Getting comfortable is easier in the Audi A1, because while its seats don’t drop as low to the ground as the Mini’s, they are easier to adjust. What’s more, the A1’s pedals line up with its steering wheel pretty well, whereas the Mini’s are cocked too far over to the right, which forces you to sit at an uncomfortable angle.
The old Mini’s interior was an ergonomic nightmare. Thankfully, this latest model brings a muh clearer layout while retaining plenty of retro charm.

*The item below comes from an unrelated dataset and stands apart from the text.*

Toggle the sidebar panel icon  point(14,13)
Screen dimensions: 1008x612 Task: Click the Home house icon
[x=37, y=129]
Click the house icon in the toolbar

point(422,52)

The buttons and knobs for the air-con, for example, are more logical than before, while the electric window switches have been moved from the centre of the dashboard to the doors to make them easier to find without taking your eyes off the road.
Despite the improvements, the Mini's dashboard is still nowhere near as functional or easy to use as the A1’s, which has bigger and easier-to-hit buttons. The A1’s interior has the edge for quality, too, although both cars feature plenty of dense, soft-touch plastics with very few signs of cost-cutting.
You won’t be considering a Mini or an A1 if you need to ferry around more than a single passenger on a regular basis. That’s a good thing because getting into the back of either car requires a fair bit of flexibility.
That said, the Mini’s rear seats aren’t as cramped as you might imagine. There’s slightly more leg room than in the A1 and appreciably more head room, too, which means six-footers won’t have to duck as low to keep their heads from hitting the ceiling.
Anyone familiar with the previous Mini will also be pleasantly surprised by the size of the boot. It’s still small compared with say, a Ford Fiesta’s, but there's space for the weekly shop. Stump up an extra £120 for the optional Storage Pack and you’ll also get a handy false boot floor, which brings the ability to raise and lower the floor of the load bay to maximise space or reduce the lip you have to lift things over.
Still, you’ll ultimately be able to carry more baggage in the boot of the A1. Its load bay isn’t any wider, and is actually slightly shallower, but it’s considerably longer.